Migration to Digital Cards ‘Will Take Time’ in Face of Plastic’s Staying Power

The digital card is coming, although ubiquity will be a marathon — not a sprint.

IDEMIA Senior Vice President of Strategy Mehdi Elhaoussine and Mastercard Executive Vice President of Merchants and Acceptance Kush Saxena told Karen Webster tangible cards — the plastic and metal rectangles that have been around for decades — have some staying power.

They’ll be around for a while.

But, said the panelists, digital cards will gain ground amid the inexorable demand for touchless transactions, deeply rooted in the connected economy.

The greenfield opportunity to move interest into actual use is there, as PYMNTS estimates that 104 million consumers already have digital cards registered in mobile wallets. But the percentage of consumers who do not have digital cards but would be very interested in having them to use at the point of sale (POS) is only 5%.

Read more: Digital Card Usage: A Path Forward

As Saxena noted: “The physical card has been one of the most successful consumer products ever, but it’s a product that’s been around for 40, 50 years.”

And through the decades, the plastic card has become a payment method that consumers have come to associate with a range of shopping experiences and value propositions, he said.

But as awareness is growing about digital options, the preferences are shifting a bit.

As Saxena detailed, the pandemic has given a tailwind to contactless payments, to the ability to make transactions at various points of the shopping journey, especially on site. We’re no longer tethered to the physical terminal, to the kiosk.

As an example, he said that the restaurant ordering experience has been forever altered. Pre-pandemic, he told Webster, “there was literally no choice” but to hand waitstaff a plastic card or wait till someone brought a terminal to the table. That’s changed with the emergence of QR codes and other convenient digital payment options.

“Acceptance and enablement for digital cards was a different conversation pre-pandemic and has changed post pandemic,” he said.

PYMNTS research shows that 30% of consumers said they prefer to access their cards via their digital wallets, compared to 39% who prefer using plastic.

As many as 13.6 million consumers are “very” or “extremely” interested in having at least one digital card; 27.5 million people have some interest.

Drill down a bit and this number increases to 33% among bridge millennials and 37% among Generation Z.

Moving the needle will take some time and effort on the part of the banks and merchants in incentivizing consumers to use their digital options at the POS more actively.

Education and Security Concerns

As Elhaoussine said, the physical card is “basically the only tangible link between the issuer and the cardholder.” Very often, the issuers’ brand may “fade” into the background — the physical card is a form of “real estate” for the brand, tied to a well-recognized logo. The waters are muddied a bit because FinTechs and other firms are moving beyond digital cards to issue physical ones.

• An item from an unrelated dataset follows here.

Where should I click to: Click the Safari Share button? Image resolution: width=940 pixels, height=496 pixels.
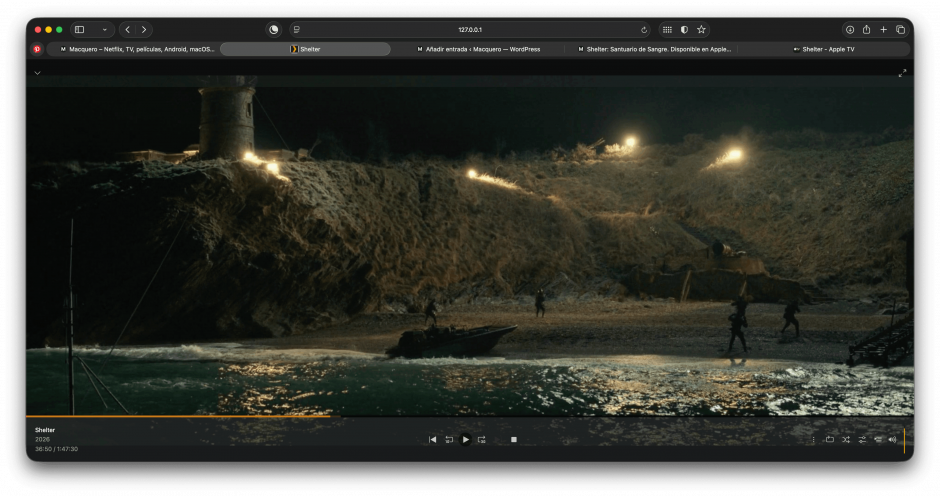tap(866, 30)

Additionally, “payments are addictive,” according to Elhaoussine, so cash and plastic remain sticky. We’re used to paying with those vehicles, and changing habits won’t take place overnight. Convenience may be an eventual driver of adoption; security concerns can slow that adoption. The PYMNTS study found that more than 75% of consumers that are not using their digital cards claim that security concerns are the primary reason.

But, said Saxena and Elhaoussine, the moment one adds a digital card to, say, an iPhone, the card is encrypted, and sensitive payment data are tokenized. There’s the additional security tied to the hardware itself, where users must leverage biometrics to even access the cards themselves.

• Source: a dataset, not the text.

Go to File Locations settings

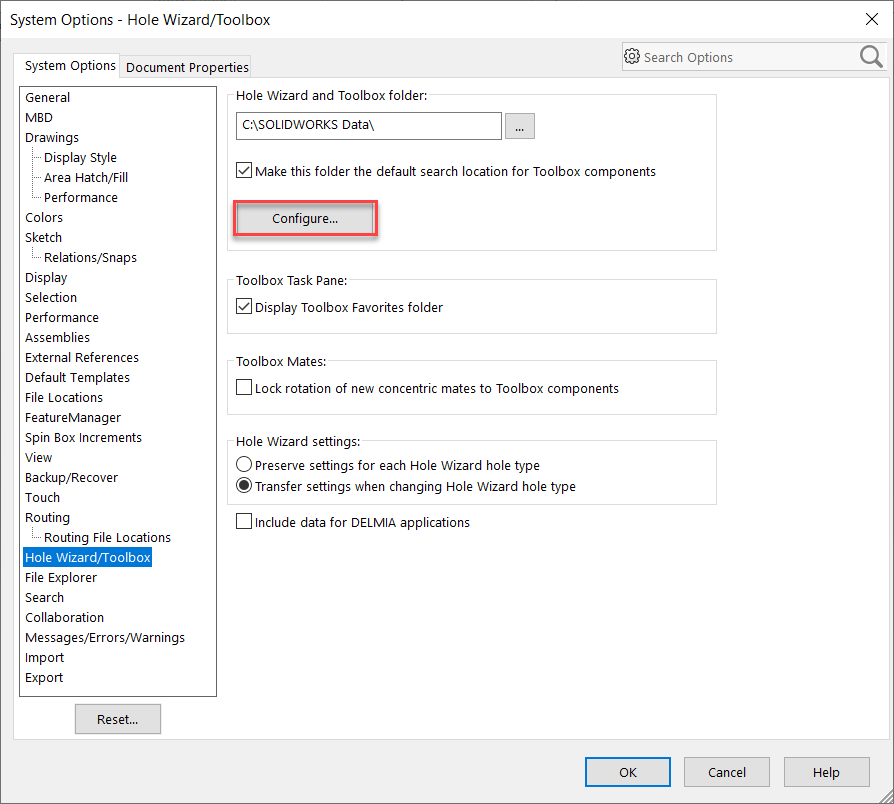pyautogui.click(x=64, y=398)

At least some (continued) education will be key, said the panelists. There are lingering concerns about security that are unfounded and are acting as barriers to adoption. As Saxena noted, the security features built into digital cards are even more robust than the lines of defense tied to EMV chip cards (which are themselves robust).

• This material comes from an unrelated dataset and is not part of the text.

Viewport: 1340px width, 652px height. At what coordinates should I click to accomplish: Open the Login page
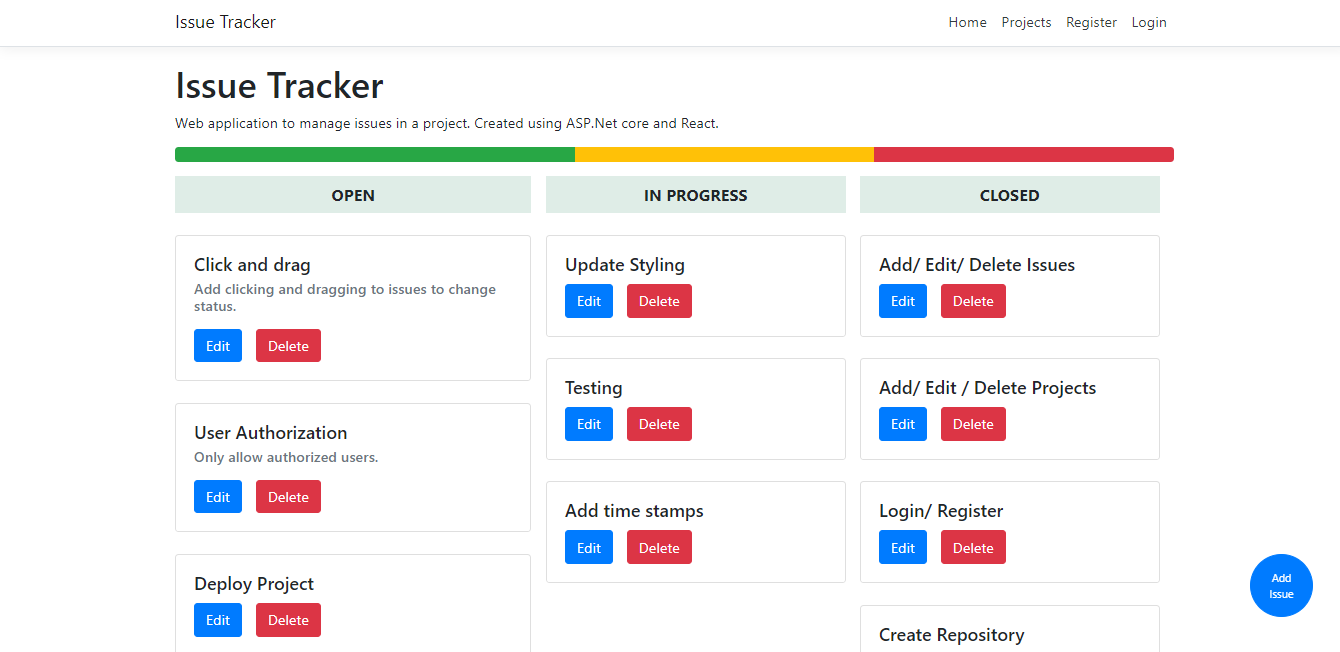point(1149,22)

Beyond education, “you need more issuance,” said Saxena. Mastercard has been working with firms to launch what he termed “powerful digital cards in the ecosystem,” such as Walgreen’s Scarlet Card and Apple Pay with Mastercard. Saxena said that roughly three-quarters of consumers have stated that they’re more open to trying new payment methods than they were a year ago, which indicates some open-mindedness.

Highlighting the Value Propositions

In nudging the consumer to bring the digital card to the top of wallet and top of mind, issuers are going to have to reinforce the value propositions of the digital cards. Loyalty and rewards programs can cement that use, and so might offering buy now, pay later (BNPL) options at the point of checkout Those options are aided by intuitive visuals and instant adjudication as one uses their mobile device to get the cards as they are provisioned, and to pay with them instantly.

“The moment you start looking at a transaction holistically, then you can see competitive edge for the digital version of the card,” said Elhaoussine.

Along the way, the payment itself moves from being done solely at a terminal to being an integrated part of the consumer journey.

We’re headed, then, toward the age of the super app, where a collection of experiences can be woven together inside an ecosystem in a continuum that blends online commerce and physical commerce. The digital card is the offering that underpins it all and can be used in any setting.

The U.S. has lagged but is catching up to Asia and other parts of the world, Saxena said.

As he noted to Webster: “As we think about the migration to digital cards, we have to recognize that … it’s going to take time, and that’s natural.”